Not to be upstaged by Maher, Bernie Sanders set liberals’ ears burning:
“I don’t like this. I don’t like it,” Sanders told The Huffington Post after speaking at a rally for Omaha mayoral candidate Heath Mello on Thursday night. “Obviously Ann Coulter’s outrageous ― to my mind, off the wall. But you know, people have a right to give their two cents-worth, give a speech, without fear of violence and intimidation.”
“To me, it’s a sign of intellectual weakness,” he said. “If you can’t ask Ann Coulter in a polite way questions which expose the weakness of her arguments, if all you can do is boo, or shut her down, or prevent her from coming, what does that tell the world?”
“What are you afraid of ― her ideas? Ask her the hard questions,” he concluded. “Confront her intellectually. Booing people down, or intimidating people, or shutting down events, I don’t think that that works in any way.”
On the other side of the divide is Rep. Keith Ellision, the Muslim congressman from Minnesota. Ellison gives lip service to free speech and then begins to walk it back:
Rep. Keith Ellison (D-Minn.), who was also in Omaha to speak at the rally for Mello, expressed similar sentiments, noting that opponents of the black civil rights movement sued protesters and media outlets that reported on them in an effort to restrict their speech.
“Absolutely protest these people you don’t like, absolutely write against them, denounce them,” the deputy chair of the Democratic National Committee advised progressives angry at right-wing speakers. “But the solution to bad speech is good speech, the solution to bad speech is more speech. Once you start saying, ‘You can’t talk,’ then whoever’s in power gets to impose that on whoever’s not in power and that’s not good.”

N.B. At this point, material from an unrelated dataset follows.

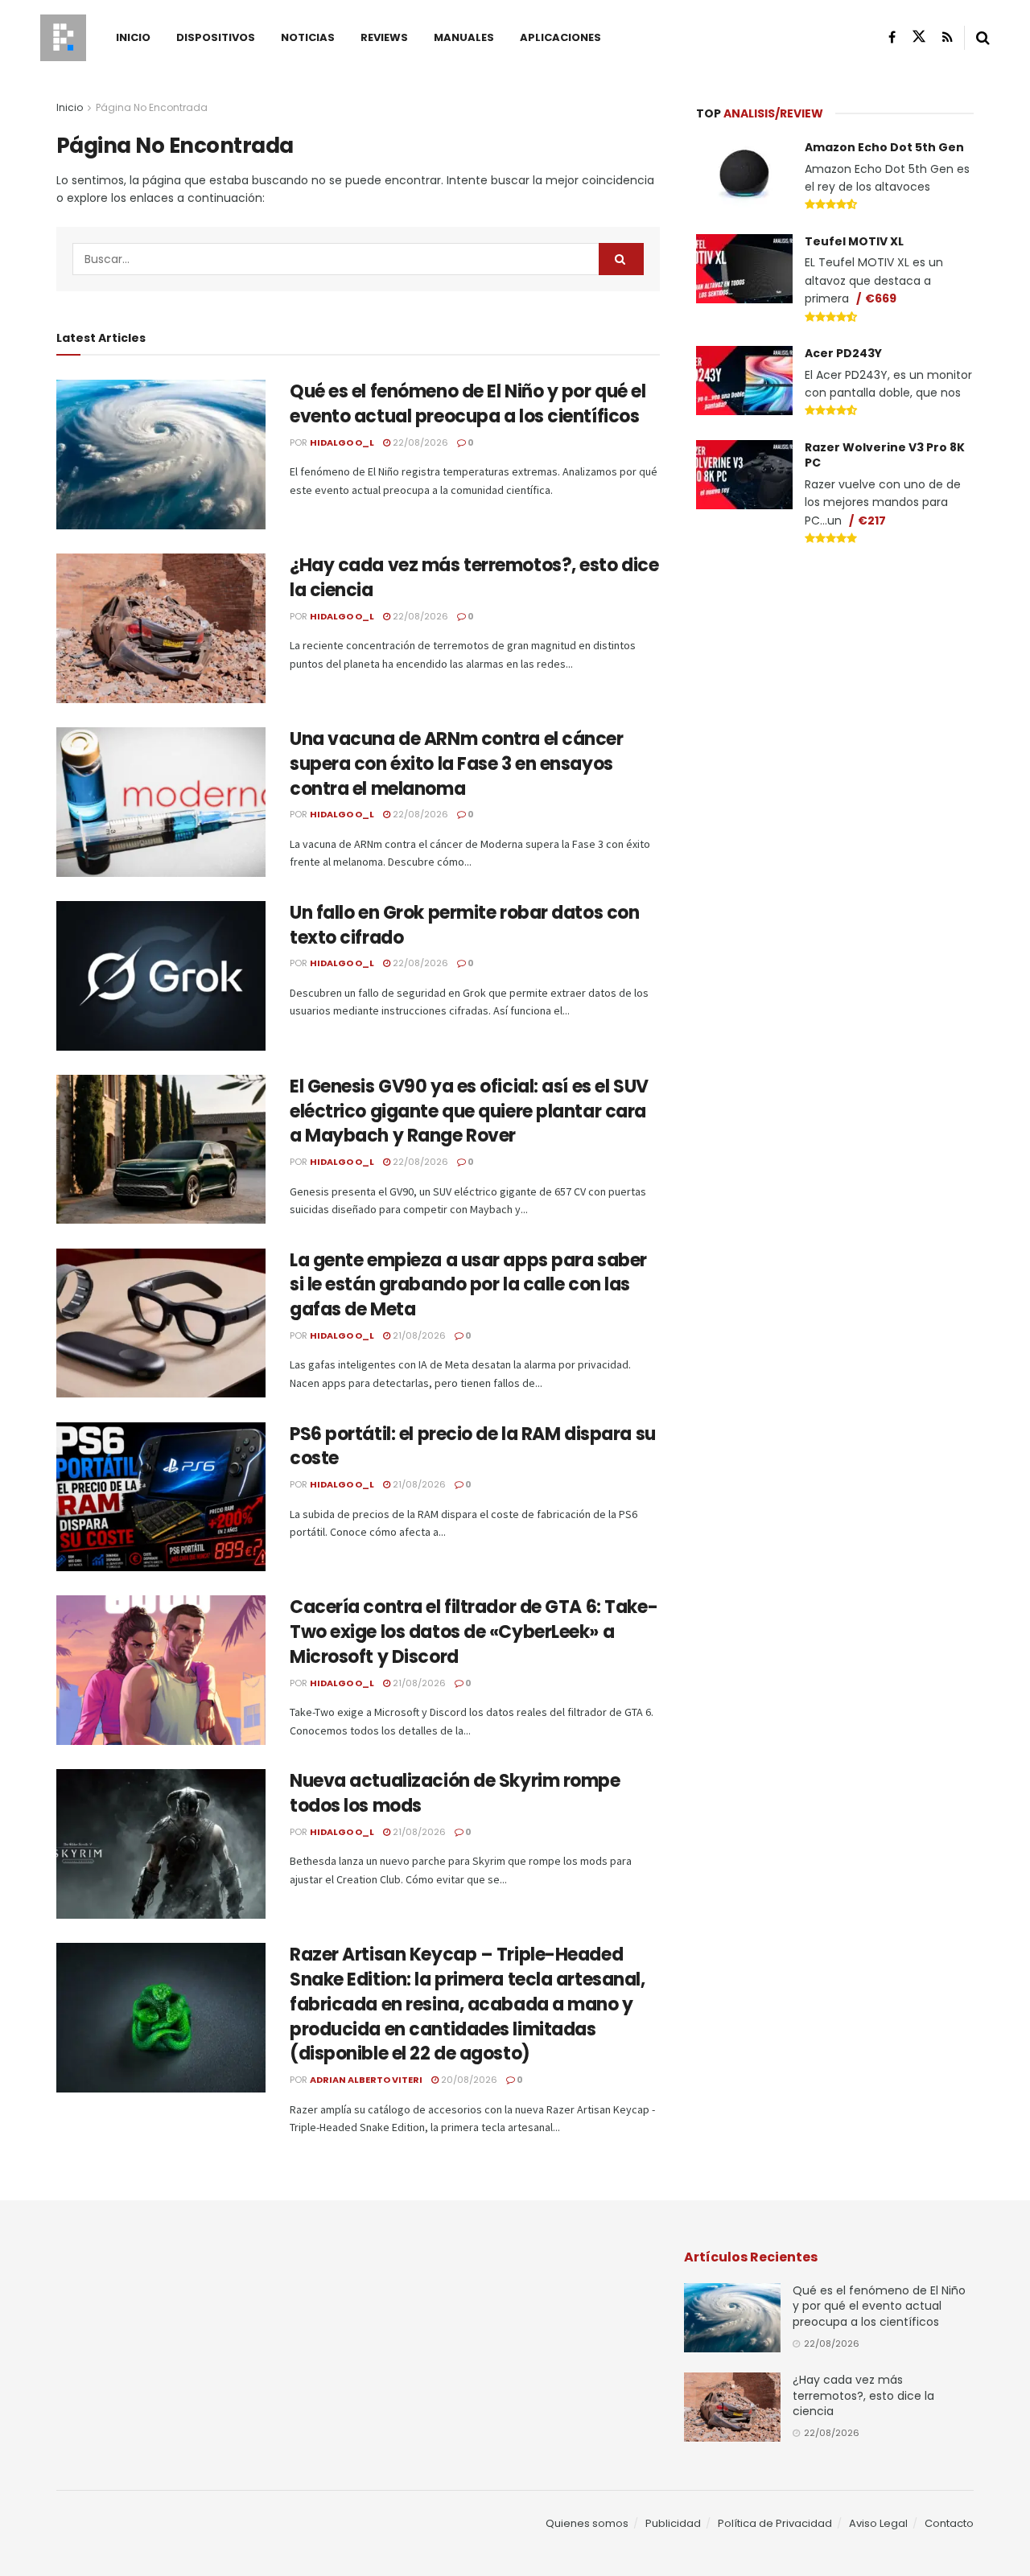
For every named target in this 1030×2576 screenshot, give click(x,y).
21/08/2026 (418, 1335)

At the same time, Ellison argued that UC Berkeley and other institutions might have legitimate concerns about the costs of hosting such an event that should give them a say in where and how the speech takes place.
“At the end of the day, is there some venue where Ann Coulter gets to speak on that campus? I think there’s gotta be,” he told HuffPost. “But you know, I think the university president saying, ‘This is going to cost us a lot of money and we need more space and couldn’t it be at another venue that’s bigger, that’s easier to defend’ ― I think those are all factors that need to be part of the conversation as well.”
No, actually, Keith, they have nothing to do with the “conversation.” You either have free speech or you don’t. The college and the city of Berkeley are responsible for public order. If they feel they can’t handle it, call out the go**amn National Guard. Don’t sit there and whine about how much it costs or that you can’t protect one woman and a few hundred people who want to hear what she has to say.
Sanders and Maher support Coulter’s rights for the same reasons: Both men realize that their own right to utter controversial (even idiotic) ideas is injured if the Berkeley administration and the black-clad thugs are successful in shutting her down.
To quote Victor Laszlo from Casablanca: “Welcome back to the fight.”